Giulio Turcato (1912-1995) è stato una figura di spicco dell’astrattismo informale italiano, un artista la cui ricerca si è concentrata sull’esplorazione vibrante del colore e su forme dinamiche e inaspettate. La sua produzione artistica è un viaggio attraverso un universo di “Stelle”, “Itinerari”, “Forme” e “Superfici”, dove il colore gioca un ruolo primario e definisce la sua inconfondibile cifra stilistica.
Colori:
Il colore è l’elemento centrale e propulsore dell’opera di Turcato. Non è un semplice attributo della forma, ma una forza autonoma capace di generare spazio, emozione e significato. Le sue tele sono spesso caratterizzate da:

  • Campiture ampie e intense: Turcato utilizzava stesure di colore piatte e sature, creando zone di forte impatto visivo. Queste campiture non erano uniformi, ma vibranti di sottili variazioni tonali e materiche.
  • Accostamenti cromatici audaci e inattesi: L’artista non temeva di accostare colori primari con tonalità più tenui o persino con “non-colori” come il bianco e il nero, creando dissonanze armoniose che dinamizzavano la superficie pittorica. Poteva passare da delicate gradazioni a contrasti violenti, generando un senso di vitalità e movimento.
  • Ricerca sulla luce e la cangiabilità: Negli anni, Turcato sviluppò un particolare interesse per i pigmenti fosforescenti e per le qualità cangianti dei materiali. Questo lo portò a creare opere che mutavano aspetto a seconda della luce, introducendo una dimensione temporale e inaspettata nella fruizione. Le sue “Cangianti” sono emblematiche di questa ricerca, opere che sembrano vibrare e cambiare colore sotto lo sguardo dello spettatore.
  • Materialità del colore: Il colore per Turcato non era solo un fatto visivo, ma anche materico. Spesso lo mescolava con sabbia o altri elementi, conferendo alle superfici una tattilità particolare e una luminosità intrinseca. Questa intensità materica del colore conferiva alle forme un’allusione di spessore, pur rimanendo l’opera ancorata alla bidimensionalità della tela.
    Forme:
    Le forme nell’opera di Turcato non sono entità definite e statiche, ma piuttosto il risultato dell’energia e dell’interazione dei colori. Si possono individuare alcune tendenze e caratteristiche:
  • Forme spezzate e dinamiche: Le sue composizioni raramente presentano forme geometriche pure e definite. Prediligeva invece forme frantumate, allungate, interrotte, che suggeriscono un senso di movimento e di energia in continua trasformazione.

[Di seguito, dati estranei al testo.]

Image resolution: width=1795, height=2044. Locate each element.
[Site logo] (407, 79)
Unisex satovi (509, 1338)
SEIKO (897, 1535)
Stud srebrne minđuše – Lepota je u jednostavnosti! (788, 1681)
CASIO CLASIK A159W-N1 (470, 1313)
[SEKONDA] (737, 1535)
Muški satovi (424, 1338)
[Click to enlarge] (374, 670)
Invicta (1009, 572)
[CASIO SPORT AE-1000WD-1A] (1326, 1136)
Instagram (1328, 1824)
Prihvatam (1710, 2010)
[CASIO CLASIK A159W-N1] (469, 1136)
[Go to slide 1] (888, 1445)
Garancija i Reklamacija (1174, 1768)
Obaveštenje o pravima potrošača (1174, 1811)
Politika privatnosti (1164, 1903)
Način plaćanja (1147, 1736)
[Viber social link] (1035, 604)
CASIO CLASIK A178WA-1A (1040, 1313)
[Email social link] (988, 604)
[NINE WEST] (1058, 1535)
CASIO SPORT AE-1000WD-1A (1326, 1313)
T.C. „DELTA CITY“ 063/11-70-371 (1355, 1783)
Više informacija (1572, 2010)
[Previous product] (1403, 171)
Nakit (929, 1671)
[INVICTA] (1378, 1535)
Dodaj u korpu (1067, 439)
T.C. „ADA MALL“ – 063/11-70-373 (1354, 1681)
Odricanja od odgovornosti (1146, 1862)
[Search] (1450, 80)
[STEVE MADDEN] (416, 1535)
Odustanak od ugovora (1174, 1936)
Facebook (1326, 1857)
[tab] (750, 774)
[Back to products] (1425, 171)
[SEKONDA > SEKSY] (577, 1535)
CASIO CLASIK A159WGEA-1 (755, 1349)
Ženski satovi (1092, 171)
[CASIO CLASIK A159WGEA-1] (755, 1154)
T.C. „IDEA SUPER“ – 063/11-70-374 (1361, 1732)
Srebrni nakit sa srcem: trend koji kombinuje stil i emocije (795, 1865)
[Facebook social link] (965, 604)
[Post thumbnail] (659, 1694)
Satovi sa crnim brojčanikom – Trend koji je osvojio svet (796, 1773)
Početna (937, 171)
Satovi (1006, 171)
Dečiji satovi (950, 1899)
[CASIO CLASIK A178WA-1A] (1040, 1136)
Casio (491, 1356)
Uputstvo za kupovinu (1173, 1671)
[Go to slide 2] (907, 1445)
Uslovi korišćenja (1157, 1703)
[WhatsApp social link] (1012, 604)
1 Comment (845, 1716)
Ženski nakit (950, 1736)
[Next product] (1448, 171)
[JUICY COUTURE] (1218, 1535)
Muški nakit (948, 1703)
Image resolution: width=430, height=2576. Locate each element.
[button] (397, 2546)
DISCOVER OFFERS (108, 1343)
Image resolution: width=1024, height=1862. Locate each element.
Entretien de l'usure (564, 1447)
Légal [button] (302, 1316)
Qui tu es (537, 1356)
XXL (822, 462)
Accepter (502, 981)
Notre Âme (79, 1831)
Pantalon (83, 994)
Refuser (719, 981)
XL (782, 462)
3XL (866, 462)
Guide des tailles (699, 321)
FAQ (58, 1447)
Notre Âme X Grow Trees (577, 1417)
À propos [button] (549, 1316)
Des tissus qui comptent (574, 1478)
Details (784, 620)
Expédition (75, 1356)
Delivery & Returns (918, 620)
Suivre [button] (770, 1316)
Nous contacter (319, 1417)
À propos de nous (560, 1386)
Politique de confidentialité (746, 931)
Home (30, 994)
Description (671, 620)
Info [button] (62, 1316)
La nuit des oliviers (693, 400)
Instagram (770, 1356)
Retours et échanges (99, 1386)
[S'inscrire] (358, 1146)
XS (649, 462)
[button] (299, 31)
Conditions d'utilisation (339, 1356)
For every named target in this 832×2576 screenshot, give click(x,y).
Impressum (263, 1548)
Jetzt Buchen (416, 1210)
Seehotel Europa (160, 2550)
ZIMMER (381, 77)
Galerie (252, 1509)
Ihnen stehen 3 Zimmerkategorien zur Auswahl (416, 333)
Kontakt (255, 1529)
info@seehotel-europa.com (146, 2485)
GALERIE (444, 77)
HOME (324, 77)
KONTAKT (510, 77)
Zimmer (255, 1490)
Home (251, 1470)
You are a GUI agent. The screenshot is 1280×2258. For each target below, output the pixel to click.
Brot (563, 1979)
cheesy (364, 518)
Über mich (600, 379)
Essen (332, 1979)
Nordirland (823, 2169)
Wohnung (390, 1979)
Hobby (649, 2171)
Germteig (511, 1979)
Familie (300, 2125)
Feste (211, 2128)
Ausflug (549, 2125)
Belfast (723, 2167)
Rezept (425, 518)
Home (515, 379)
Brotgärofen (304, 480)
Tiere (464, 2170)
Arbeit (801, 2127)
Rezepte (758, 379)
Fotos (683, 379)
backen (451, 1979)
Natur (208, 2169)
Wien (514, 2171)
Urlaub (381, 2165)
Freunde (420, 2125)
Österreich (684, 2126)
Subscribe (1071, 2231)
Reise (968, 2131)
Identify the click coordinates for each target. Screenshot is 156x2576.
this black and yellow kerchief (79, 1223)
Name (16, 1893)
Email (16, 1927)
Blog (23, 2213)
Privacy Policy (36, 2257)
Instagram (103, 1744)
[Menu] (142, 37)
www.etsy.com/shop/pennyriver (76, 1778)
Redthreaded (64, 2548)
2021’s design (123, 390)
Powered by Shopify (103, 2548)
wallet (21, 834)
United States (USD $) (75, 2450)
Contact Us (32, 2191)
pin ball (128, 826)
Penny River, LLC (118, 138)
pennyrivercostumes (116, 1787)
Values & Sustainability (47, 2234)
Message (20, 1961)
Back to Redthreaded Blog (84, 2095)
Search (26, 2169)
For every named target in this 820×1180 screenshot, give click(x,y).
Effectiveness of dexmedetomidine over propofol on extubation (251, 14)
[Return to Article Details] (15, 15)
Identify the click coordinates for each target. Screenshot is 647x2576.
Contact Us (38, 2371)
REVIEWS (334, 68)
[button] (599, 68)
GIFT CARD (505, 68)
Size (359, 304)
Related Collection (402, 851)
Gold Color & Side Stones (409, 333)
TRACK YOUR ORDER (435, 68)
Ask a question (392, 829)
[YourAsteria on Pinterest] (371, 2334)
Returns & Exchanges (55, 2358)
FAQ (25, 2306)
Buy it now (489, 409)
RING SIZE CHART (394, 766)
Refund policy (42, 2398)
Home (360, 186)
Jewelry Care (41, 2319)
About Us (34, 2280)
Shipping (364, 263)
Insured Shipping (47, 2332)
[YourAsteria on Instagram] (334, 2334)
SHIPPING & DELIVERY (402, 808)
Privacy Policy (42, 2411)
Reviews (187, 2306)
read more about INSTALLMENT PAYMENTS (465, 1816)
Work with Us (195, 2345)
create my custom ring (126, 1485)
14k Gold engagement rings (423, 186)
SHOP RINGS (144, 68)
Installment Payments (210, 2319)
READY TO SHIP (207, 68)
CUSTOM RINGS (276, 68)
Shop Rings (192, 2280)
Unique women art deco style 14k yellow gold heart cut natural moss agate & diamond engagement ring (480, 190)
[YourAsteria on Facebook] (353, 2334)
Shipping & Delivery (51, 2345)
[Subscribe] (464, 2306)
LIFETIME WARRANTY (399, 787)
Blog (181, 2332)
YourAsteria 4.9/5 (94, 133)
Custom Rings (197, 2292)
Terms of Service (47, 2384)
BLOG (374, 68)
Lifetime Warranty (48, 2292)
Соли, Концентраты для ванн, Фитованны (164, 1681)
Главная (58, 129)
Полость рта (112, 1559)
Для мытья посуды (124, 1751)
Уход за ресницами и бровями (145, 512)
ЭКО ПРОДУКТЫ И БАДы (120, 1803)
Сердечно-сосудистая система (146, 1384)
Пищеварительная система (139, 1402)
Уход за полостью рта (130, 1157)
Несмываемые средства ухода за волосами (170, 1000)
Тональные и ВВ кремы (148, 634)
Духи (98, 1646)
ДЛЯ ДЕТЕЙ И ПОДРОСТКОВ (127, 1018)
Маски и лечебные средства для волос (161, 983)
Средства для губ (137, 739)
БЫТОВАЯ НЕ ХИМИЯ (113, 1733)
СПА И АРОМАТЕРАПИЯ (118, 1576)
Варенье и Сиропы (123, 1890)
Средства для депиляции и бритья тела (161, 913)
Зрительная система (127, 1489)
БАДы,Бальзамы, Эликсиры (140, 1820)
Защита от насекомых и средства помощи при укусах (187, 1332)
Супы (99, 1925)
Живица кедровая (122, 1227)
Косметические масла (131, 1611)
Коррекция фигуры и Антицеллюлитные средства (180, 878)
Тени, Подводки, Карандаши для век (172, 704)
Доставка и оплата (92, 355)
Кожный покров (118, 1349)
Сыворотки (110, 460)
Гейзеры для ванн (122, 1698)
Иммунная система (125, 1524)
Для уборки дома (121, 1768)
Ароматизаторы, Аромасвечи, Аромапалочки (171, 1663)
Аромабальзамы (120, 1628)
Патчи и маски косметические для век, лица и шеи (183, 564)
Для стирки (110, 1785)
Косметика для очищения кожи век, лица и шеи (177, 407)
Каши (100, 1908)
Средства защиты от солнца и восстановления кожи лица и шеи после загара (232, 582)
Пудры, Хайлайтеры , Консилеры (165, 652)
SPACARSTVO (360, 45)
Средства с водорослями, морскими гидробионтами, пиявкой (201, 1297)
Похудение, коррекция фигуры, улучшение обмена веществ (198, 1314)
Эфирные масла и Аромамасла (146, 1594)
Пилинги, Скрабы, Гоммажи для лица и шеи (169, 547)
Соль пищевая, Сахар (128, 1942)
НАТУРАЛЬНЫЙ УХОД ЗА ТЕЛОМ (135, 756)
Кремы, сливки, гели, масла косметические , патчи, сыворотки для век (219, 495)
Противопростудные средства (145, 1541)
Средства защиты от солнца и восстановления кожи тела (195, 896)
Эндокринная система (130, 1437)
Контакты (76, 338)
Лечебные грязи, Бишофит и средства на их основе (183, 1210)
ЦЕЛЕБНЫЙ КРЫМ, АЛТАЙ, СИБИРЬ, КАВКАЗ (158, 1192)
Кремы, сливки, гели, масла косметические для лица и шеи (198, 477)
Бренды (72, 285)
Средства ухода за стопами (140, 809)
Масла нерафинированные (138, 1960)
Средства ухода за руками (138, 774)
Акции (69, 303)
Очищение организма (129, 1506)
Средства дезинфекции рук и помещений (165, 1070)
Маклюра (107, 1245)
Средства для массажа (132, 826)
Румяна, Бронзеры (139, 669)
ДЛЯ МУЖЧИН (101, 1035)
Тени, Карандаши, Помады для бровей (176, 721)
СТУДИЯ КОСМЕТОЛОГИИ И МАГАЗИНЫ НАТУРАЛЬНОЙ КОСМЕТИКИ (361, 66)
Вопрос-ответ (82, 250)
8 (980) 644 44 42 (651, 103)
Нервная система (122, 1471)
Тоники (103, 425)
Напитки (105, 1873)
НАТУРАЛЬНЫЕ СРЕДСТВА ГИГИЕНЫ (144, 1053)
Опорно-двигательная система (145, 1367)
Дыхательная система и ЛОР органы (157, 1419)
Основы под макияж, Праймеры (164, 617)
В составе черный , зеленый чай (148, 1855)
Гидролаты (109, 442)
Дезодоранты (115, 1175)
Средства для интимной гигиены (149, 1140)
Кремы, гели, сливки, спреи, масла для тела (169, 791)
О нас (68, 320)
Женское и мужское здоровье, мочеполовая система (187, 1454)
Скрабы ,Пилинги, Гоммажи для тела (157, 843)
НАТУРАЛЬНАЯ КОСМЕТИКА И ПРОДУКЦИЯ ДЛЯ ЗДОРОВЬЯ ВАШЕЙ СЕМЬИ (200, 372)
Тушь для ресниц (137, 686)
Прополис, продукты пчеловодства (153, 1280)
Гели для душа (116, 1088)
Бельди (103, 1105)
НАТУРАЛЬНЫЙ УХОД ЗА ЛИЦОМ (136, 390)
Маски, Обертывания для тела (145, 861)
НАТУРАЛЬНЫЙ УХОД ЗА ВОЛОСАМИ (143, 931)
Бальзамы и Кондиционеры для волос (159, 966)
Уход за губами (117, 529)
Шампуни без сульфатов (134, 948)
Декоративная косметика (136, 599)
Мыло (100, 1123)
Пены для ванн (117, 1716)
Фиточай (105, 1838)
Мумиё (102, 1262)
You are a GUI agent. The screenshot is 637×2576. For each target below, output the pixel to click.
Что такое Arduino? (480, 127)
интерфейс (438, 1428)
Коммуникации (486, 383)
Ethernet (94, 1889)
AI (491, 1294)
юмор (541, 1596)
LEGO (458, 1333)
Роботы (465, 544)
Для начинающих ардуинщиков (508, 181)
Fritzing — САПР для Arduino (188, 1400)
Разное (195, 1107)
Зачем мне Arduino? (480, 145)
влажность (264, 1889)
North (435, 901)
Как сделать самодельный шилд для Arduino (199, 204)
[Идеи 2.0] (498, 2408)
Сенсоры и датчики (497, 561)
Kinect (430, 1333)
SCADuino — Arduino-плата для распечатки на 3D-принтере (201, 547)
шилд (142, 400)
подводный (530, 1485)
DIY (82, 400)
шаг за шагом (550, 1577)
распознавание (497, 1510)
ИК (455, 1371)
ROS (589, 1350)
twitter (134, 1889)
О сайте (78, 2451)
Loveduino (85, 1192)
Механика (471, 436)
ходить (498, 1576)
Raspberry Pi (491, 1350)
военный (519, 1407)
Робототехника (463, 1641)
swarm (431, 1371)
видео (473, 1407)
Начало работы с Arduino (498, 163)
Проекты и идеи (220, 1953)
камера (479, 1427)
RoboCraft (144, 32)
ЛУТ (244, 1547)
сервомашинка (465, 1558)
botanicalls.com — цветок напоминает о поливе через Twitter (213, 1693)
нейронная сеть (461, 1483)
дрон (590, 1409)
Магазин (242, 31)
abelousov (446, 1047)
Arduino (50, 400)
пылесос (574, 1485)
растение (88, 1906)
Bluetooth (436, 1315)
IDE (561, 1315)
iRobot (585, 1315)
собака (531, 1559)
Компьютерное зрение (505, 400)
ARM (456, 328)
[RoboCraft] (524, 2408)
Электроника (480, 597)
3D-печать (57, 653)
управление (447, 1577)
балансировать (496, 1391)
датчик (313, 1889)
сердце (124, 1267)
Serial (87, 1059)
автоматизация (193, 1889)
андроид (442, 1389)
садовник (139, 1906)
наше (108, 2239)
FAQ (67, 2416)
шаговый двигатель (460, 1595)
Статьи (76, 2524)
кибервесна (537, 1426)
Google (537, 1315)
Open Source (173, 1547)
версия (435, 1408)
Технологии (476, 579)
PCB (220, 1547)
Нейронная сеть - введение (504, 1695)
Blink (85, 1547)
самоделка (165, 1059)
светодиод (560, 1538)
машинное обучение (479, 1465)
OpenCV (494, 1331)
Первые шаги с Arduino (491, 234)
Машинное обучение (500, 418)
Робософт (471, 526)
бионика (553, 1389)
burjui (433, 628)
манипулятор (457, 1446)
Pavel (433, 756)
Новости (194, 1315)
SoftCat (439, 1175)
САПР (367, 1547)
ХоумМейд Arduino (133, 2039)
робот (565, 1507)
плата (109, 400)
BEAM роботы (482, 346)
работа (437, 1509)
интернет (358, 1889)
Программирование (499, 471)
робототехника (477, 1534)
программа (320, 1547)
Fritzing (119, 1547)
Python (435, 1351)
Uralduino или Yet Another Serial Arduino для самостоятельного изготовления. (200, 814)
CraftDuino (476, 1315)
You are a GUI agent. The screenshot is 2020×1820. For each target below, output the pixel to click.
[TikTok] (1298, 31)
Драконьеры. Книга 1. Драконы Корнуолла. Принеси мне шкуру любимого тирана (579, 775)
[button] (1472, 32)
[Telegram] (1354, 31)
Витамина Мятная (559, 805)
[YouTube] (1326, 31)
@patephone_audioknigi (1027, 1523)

  • Assenza di figurazione tradizionale: Turcato si allontanaProgressivamente dalla rappresentazione oggettiva del reale, approdando a un’astrazione libera da riferimenti riconoscibili. Le forme emergono come pure espressioni di un mondo interiore e di una ricerca di un linguaggio visivo autonomo.
  • Relazioni spaziali inattese: Le forme e i colori si dispongono sulla tela creando relazioni spaziali inedite, senza una gerarchia precisa o una prospettiva tradizionale. Lo spazio pittorico diventa un campo di forze in cui gli elementi si attraggono e si respingono, generando un equilibrio dinamico e spesso asimmetrico.
  • Integrazione con la superficie: Le forme non sono semplicemente “collocate” sulla tela, ma sembrano emergere dalla sua stessa materia cromatica, in una continua interazione tra figura e sfondo.
    In sintesi, l’arte di Giulio Turcato è una celebrazione del colore come forza vitale e generatrice di forme in perpetuo divenire. Le sue opere offrono allo spettatore un’esperienza visiva intensa e sensoriale, invitandolo a immergersi in un mondo di pura pittura dove colore e forma si fondono in un linguaggio astratto ricco di energia e di inaspettate armonie. La sua capacità di rendere il colore “libero” e di farlo “investire la materia trasformandola” è stata una delle sue maggiori innovazioni e un contributo fondamentale all’astrattismo italiano del Novecento.